++++ Extrait du texte
COMMUNICATION DU MINISTRE DES DROITS HUMAINS, DE L’EGALITE DES CHANCES ET DES GABONAIS DE L’ETRANGER,Alexandre Désiré TAPOYO

SEMINAIRE INTERNATIONAL DE RECHERCHE  SUR LE THEME :  « Droits de L’Homme, migration et droits D’asile : Expériences africaines »


Genève, le 16 mars 2015 

 

Excellence Monsieur l’Ambassadeur Représentant Permanent du Royaume du Maroc,

Excellences Messieurs les Membres du Gouvernement et Chers Collègues,

Madame le Directeur Général adjoint de l’Organisation Mondiale des Migrations,

Monsieur le Secrétaire Général de l’Organisation Démocratique du Travail

Distingués invités en vos rangs, grades et qualités et fonctions,

Chers participants et séminaristes,

Mesdames et Messieurs,

Qu’il me soit tout d’abord permis d’exprimer l’immense honneur qui est le mien et celui de mon pays, le Gabon, de pouvoir participer à cette illustre rencontre d’échanges et de partage, suite à l’aimable invitation qui m’a été adressée par le Gouvernement Marocain.

Le Gouvernement  Gabonais  ne peut qu’y voir le signe d’une coopération sud-sud vivace, ardemment promue par nos Chefs d’Etats respectifs.

Voudrez-vous donc, Excellence Monsieur Le Ministre Anis BIROU, Ministre  des Marocains de l’Extérieur, transmettre les sincères et chaleureux remerciements du Gouvernement gabonais, au peuple Marocain, pour cette haute marque de considération fraternelle confirmant les liens solides unissant le Gabon au Royaume du Maroc.

Excellences, Mesdames et Messieurs,

Le Gabon est particulièrement concerné par le thème que nous abordonsaujourd’hui, car il fait face depuis des décennies à l’arrivée massive, et à majorité illégale, de migrants économiques, dont le nombre croît malheureusement à un rythme plus élevé que les politiques que nécessiterait la gestion de tels flux de migrants.  Cela pose, de toute évidence, des problèmes relatifs à la gestion des flux migratoires, aux opportunités socioéconomiques qu’ils peuvent favoriser, et aux éventuels dangers que revêtent lesdits mouvements, nonobstant le gain multidimensionnel indéniable que procure le foisonnement des peuples.
++++++++
● Consigne
Résumez en deux phrases la communication ministérielle reproduite ci-dessus.
++++ Données
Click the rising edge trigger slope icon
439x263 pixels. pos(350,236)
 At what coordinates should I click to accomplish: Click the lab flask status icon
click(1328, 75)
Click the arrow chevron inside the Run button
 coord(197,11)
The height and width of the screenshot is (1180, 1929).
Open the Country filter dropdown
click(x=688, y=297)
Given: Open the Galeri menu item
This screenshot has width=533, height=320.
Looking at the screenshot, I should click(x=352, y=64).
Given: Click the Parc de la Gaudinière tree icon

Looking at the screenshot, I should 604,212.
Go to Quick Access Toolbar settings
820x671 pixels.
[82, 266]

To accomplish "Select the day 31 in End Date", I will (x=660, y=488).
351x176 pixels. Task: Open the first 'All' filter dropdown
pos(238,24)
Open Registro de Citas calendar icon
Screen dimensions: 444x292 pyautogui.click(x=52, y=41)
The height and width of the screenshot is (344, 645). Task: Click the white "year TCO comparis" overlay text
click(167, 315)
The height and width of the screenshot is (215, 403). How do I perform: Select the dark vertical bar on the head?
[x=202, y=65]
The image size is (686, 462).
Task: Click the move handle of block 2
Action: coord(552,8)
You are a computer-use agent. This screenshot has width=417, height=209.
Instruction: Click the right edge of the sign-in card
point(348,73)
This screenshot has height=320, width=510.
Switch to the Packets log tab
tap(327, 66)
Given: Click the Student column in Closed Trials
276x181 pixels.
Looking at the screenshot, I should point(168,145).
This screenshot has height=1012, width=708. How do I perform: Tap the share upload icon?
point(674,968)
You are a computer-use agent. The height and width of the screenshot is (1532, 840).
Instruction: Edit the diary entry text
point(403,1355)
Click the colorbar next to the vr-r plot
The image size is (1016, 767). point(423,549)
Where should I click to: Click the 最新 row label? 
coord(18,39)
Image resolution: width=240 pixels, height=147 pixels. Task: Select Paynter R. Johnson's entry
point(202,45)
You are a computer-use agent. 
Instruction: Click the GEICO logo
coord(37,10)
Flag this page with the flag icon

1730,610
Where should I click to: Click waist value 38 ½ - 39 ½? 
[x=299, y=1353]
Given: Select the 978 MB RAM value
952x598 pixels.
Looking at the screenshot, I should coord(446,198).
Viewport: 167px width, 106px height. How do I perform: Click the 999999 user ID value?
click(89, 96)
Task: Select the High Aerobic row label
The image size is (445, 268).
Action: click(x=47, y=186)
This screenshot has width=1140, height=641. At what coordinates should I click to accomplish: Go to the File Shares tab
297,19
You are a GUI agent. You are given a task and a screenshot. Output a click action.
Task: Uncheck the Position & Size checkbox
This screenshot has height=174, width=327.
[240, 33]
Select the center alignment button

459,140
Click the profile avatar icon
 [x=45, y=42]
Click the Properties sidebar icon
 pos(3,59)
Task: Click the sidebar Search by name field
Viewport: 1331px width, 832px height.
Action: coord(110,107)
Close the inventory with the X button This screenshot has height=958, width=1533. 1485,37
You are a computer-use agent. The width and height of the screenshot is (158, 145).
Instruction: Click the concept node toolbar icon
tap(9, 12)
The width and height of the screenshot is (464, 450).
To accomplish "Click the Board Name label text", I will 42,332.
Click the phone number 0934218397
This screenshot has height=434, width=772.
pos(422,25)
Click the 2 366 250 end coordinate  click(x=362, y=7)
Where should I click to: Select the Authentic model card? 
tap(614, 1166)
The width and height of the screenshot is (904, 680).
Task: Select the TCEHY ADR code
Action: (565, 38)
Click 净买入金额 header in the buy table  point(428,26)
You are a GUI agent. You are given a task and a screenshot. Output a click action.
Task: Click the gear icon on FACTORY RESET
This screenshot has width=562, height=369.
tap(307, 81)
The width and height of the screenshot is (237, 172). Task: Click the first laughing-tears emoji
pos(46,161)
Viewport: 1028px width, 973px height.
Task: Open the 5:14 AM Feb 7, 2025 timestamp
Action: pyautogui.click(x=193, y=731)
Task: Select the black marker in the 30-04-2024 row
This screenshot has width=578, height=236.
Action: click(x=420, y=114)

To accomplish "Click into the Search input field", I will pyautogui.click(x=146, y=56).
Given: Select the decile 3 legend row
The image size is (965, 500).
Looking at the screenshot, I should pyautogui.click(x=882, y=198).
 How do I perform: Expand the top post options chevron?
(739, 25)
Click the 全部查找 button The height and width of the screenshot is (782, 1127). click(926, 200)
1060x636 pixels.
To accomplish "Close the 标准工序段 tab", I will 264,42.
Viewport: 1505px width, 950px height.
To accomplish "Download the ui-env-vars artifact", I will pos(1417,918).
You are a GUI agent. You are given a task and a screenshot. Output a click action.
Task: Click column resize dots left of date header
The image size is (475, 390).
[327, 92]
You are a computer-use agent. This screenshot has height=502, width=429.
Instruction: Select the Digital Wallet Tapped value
++++++++
● Réponse
Alexandre Désiré Tapoyo, ministre gabonais des Droits humains, exprime l'honneur du Gabon de participer à ce séminaire international tenu à Genève le 16 mars 2015 à l'invitation du Gouvernement marocain, qu'il remercie et dans lequel il voit le signe d'une coopération sud-sud vivace. Il souligne que le Gabon est particulièrement concerné par le thème, car il fait face depuis des décennies à l'arrivée massive, majoritairement illégale, de migrants économiques dont le nombre croît plus vite que les politiques nécessaires à la gestion de ces flux.